What is needed →
Please edit the records from the line with "Given: Click the Up one level arrow icon" to the line with "coord(164,649)", replacing "Grab" with "Drag" and changing nothing else. Give back only those lines, without the pictures.

[START OF Given data]

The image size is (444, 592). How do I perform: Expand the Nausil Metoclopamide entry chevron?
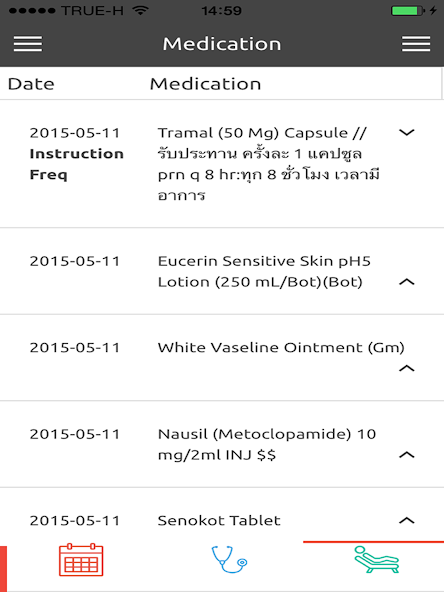point(407,455)
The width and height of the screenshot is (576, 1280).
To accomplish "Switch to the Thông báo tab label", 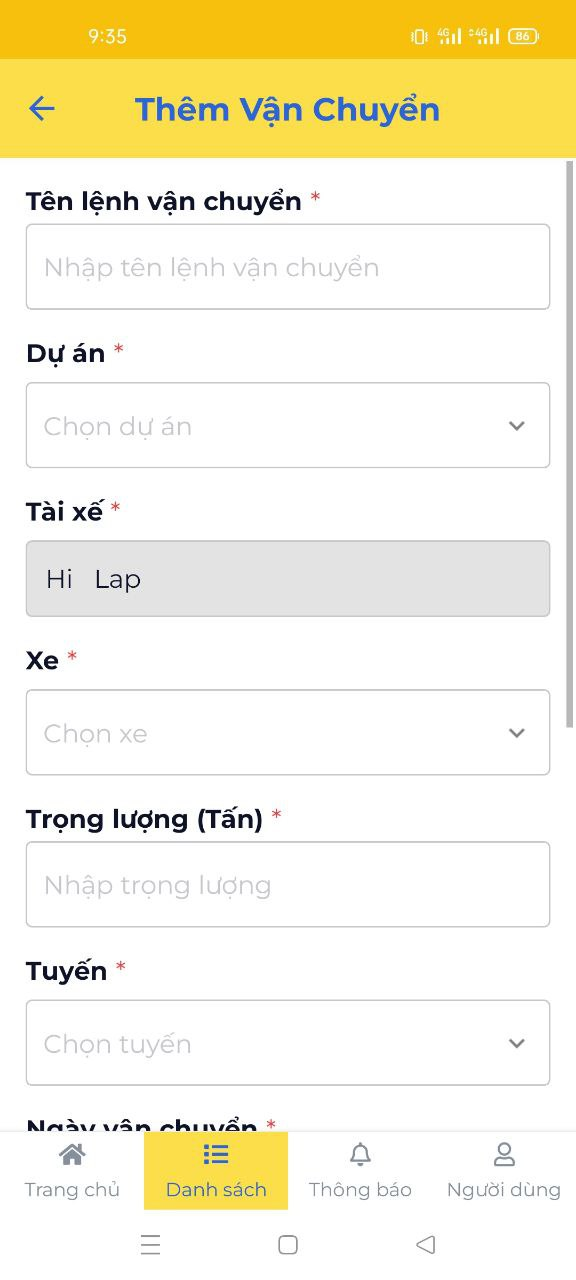I will coord(360,1190).
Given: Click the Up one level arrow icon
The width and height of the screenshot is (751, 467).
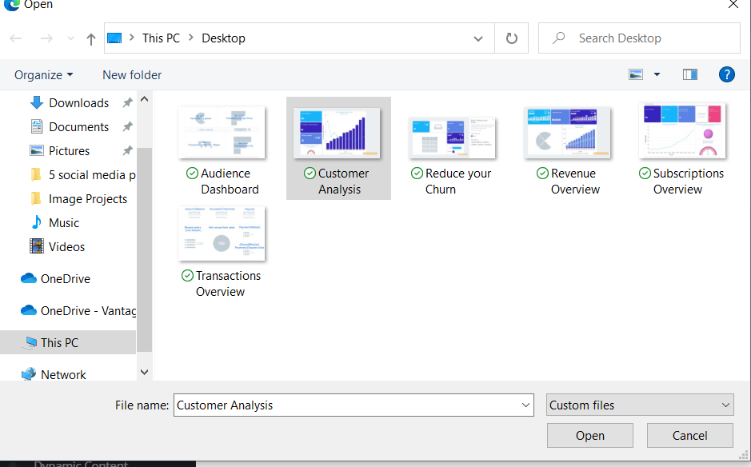Looking at the screenshot, I should point(91,39).
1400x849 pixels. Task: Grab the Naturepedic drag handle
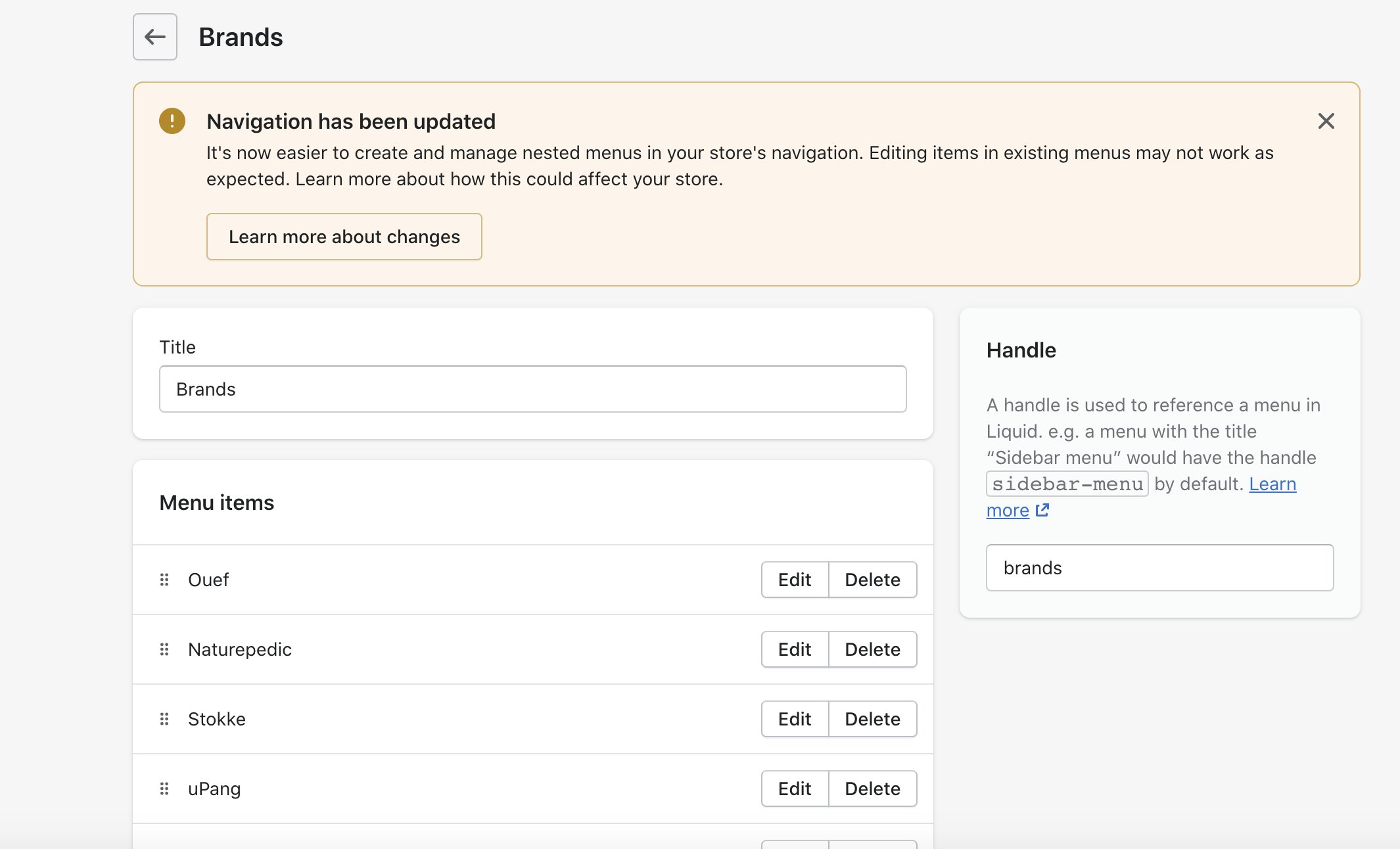coord(164,649)
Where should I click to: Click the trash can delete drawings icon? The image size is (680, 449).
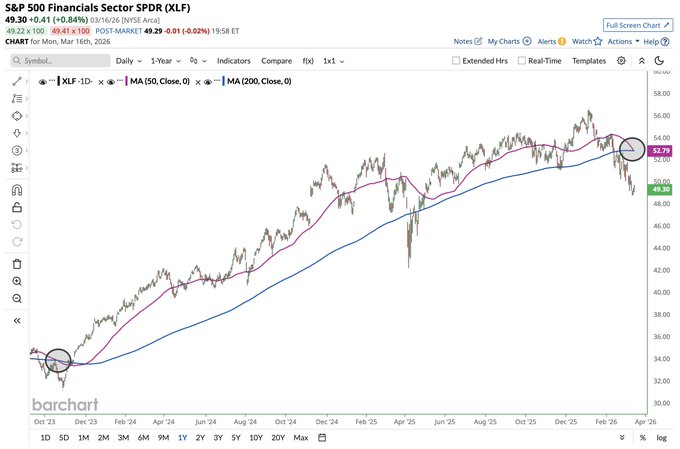[17, 264]
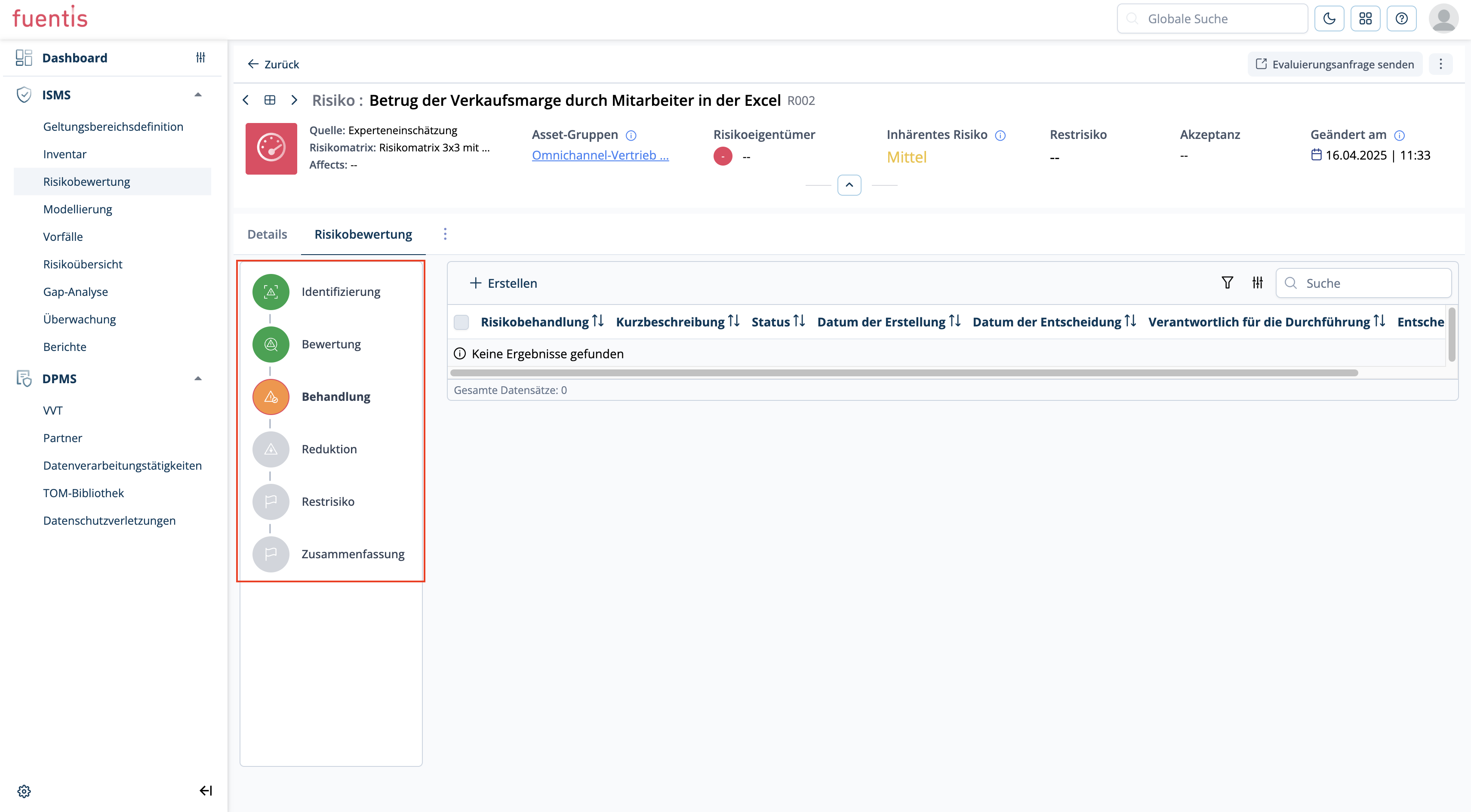
Task: Open the filter funnel icon
Action: [1227, 283]
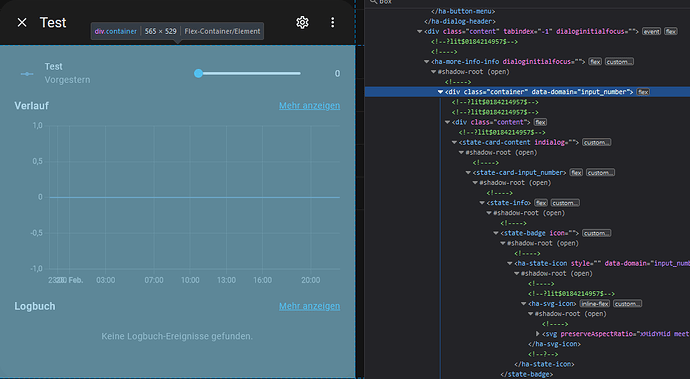
Task: Open Mehr anzeigen link next to Verlauf
Action: coord(309,106)
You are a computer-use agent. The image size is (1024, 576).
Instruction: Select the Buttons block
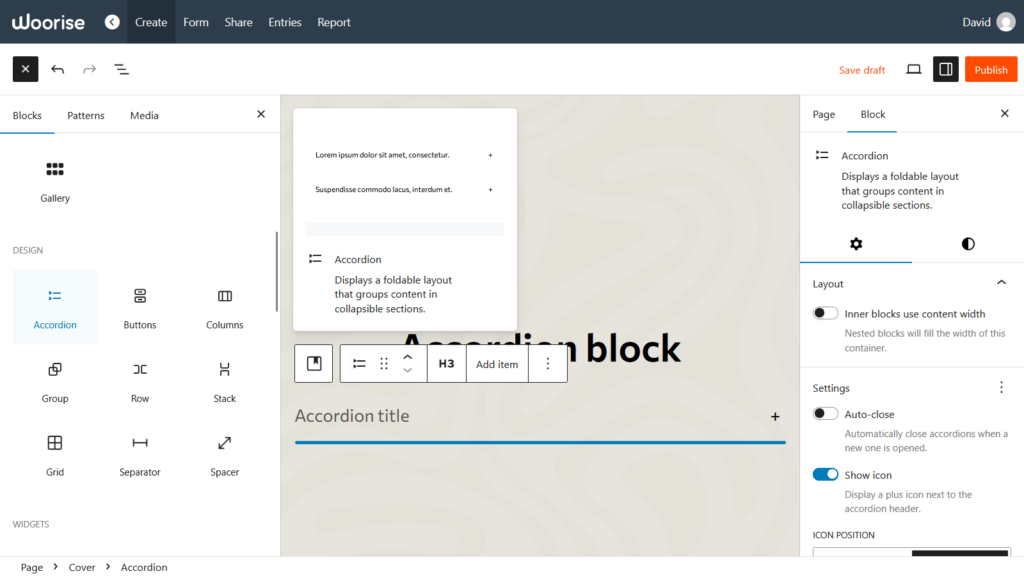coord(139,307)
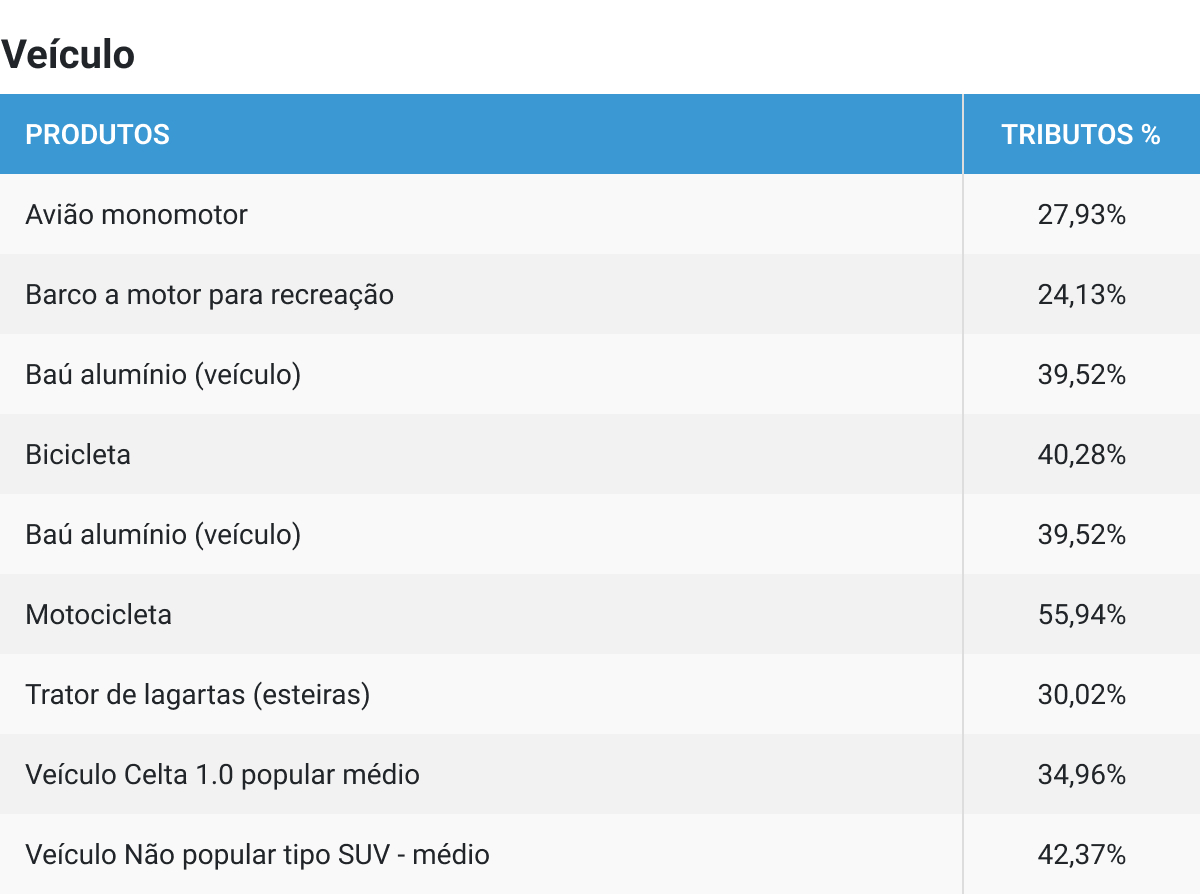Click the 55,94% tax value

[1082, 615]

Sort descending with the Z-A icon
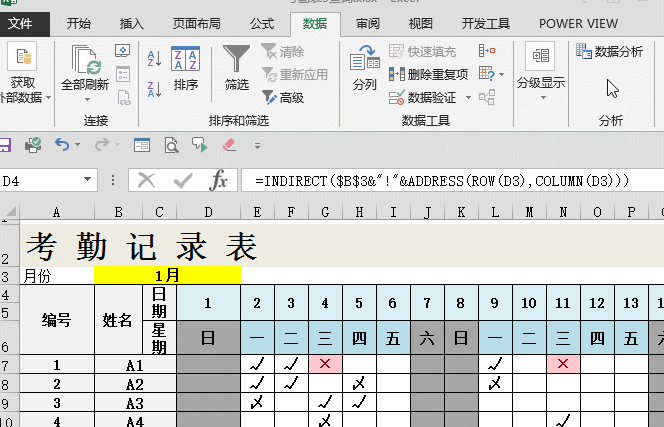coord(154,85)
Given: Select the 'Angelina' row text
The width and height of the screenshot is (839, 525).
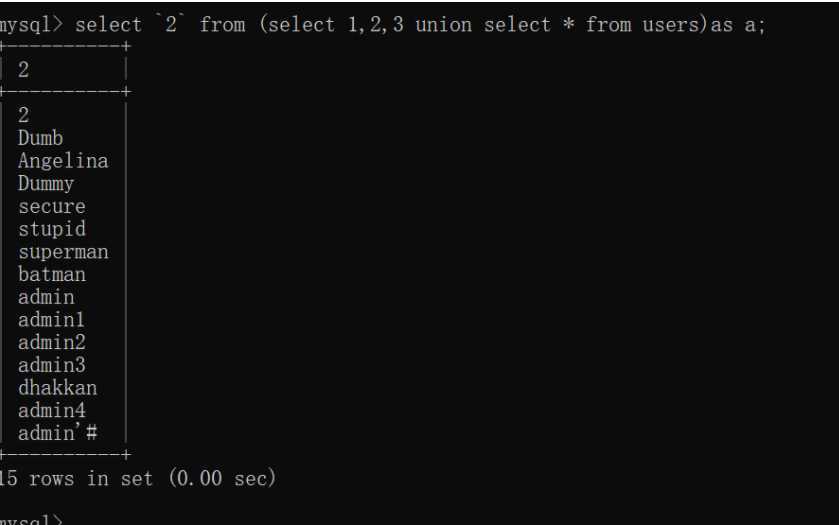Looking at the screenshot, I should click(x=63, y=161).
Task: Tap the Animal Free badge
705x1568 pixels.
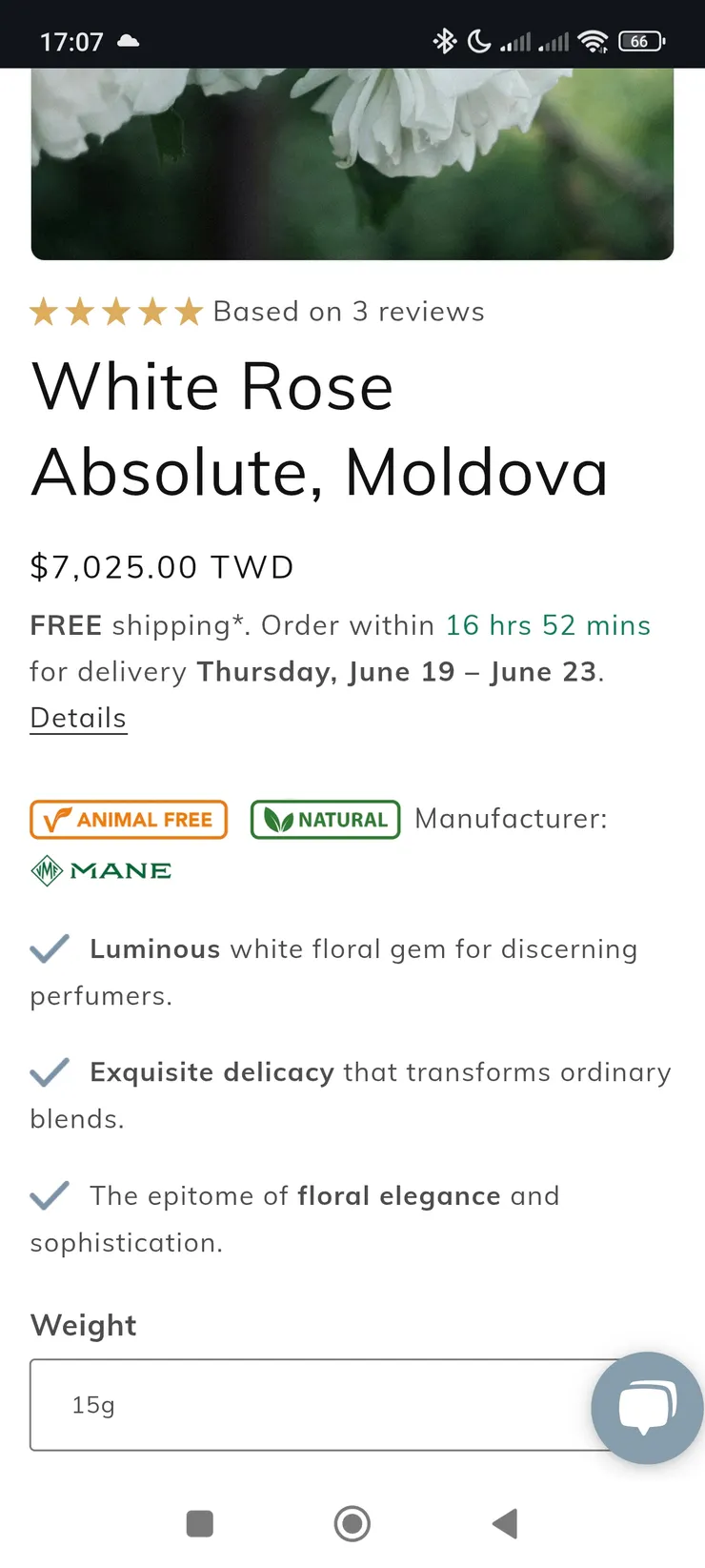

[END OF Given data]

Expected answer →
Given: Click the Up one level arrow icon
The width and height of the screenshot is (751, 467).
Looking at the screenshot, I should point(91,39).
1400x849 pixels. Task: Drag the Naturepedic drag handle
coord(164,649)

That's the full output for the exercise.